大橋巨泉のショートエッセイ - 巨泉の本物を見る
ラファエロの宝庫、パラティーナ美術館
今回からは新趣向で、「ボクのお気に入り美術館ベスト5」を連載します。これは必ずしも「総合点」でのランキングではありません。あくまでも筆者のお気に入りということです。一応国別に選びました。
まずはパラティーナ美術館をあげます。イタリアはフィレンツェにあります。えっ?ウフィッツィじゃないの?という声が聞こえて来そうです。勿論質・量ともにウフィッツィがトップです。ただウフィッツィは、予約が必要で、急に訪れても入れません。その上いつも混んでいて、群衆とともに行動、となります。その点ここは予約不要ですし、全く混んでいませんので、行ったり来たりも出来ます。その上フィレンツェの中心地から、アルノ河(ヴェッキオ橋)を渡って歩いてゆくのが楽しい。昔は皮職人が店を開いていたそうだが、今は宝石店の並ぶ橋を渡って10分程で、ピッティ宮殿につきます。この宮殿の中にあるのがパラティーナ美術館です。したがって美術だけでなく、15、16世紀の貴族の館が見られるのもここの特徴なのです。

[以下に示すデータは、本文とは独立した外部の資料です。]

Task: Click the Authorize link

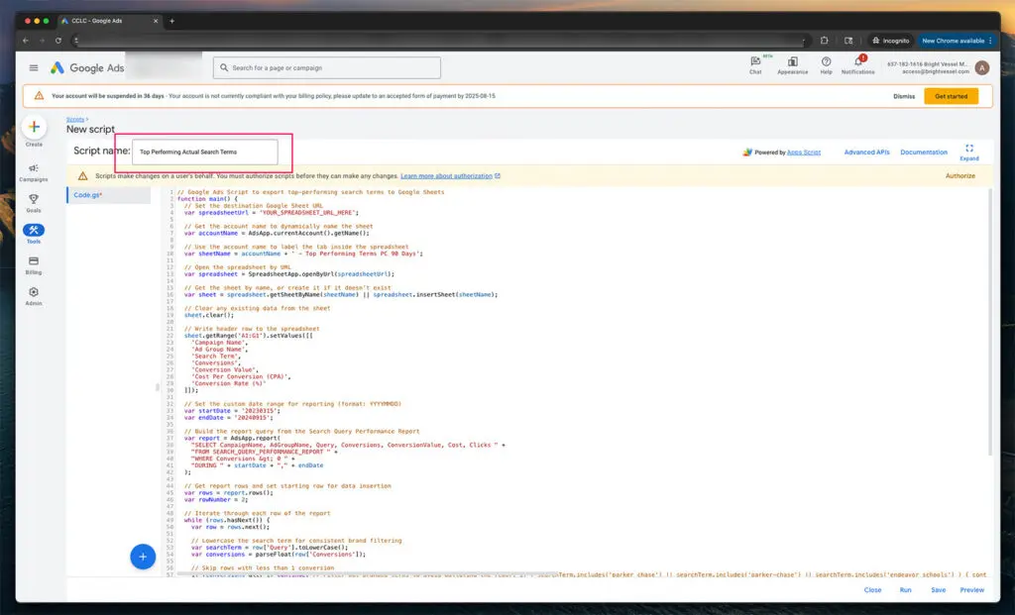Action: pyautogui.click(x=959, y=176)
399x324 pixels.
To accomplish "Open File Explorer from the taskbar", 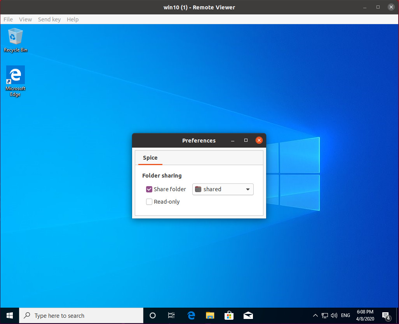I will 210,315.
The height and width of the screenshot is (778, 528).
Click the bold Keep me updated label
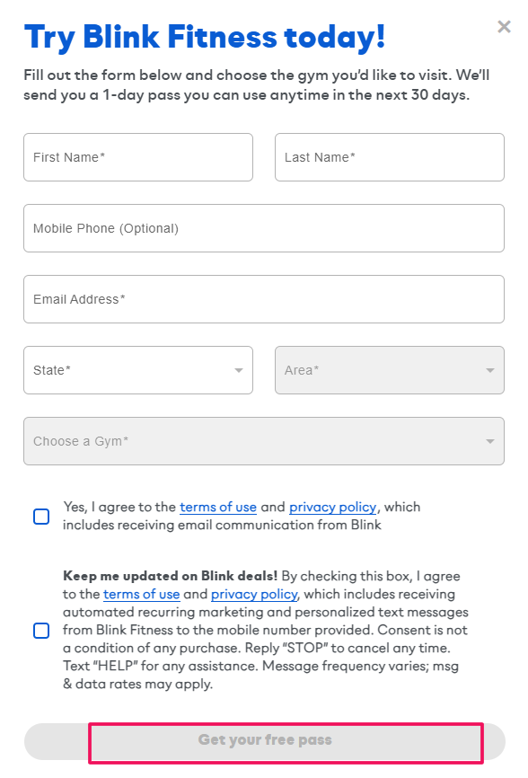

コレクションの中心は勿論ルネサンス期のものですが、特に充実しているのが、天才ラファエロの作品です。多くの聖母子像の中でも、一と言って二と下らない「小椅子の聖母」と「大公の聖母」は、ともにここで見られるのです。この二作品の間には約11年のタイムラグがあるのですが、22歳と33歳の違いは歴然としています。「大公」の方は、伏し目がちの敬虔なマリア、一方の「小椅子」は、しっかりカメラ目線で、挑むような感じさえします。この二作を比べて見られる(行ったり来たりと書いたユエンです)だけでも、この美術館の価値があります。
ラファエロ以外でも名作が見られます。まずフィリッポ・リッピの「聖母子と聖アンナの生涯」。マリアのモデルはリッピの若妻ルクレチアです。ティツィアーノも揃っていますが、何と言っても「マグダラのマリア」が見逃せません。バロックに大きな影響を与えた官能美は、釘づけにされます。ラファエロの後継者ともいうべき、デル・サルトも沢山あります。独創性には欠けますが、アングルに影響した絵の巧さは格別です。ジョルジョーネやカラヴァッジョもありますが、意外なことにルーベンスもあるのです。時間のある方は、王室や陶器館、更に近代美術館も見られますが、ボクはむしろ、パラティーナを行ったり来たりする事をすすめます。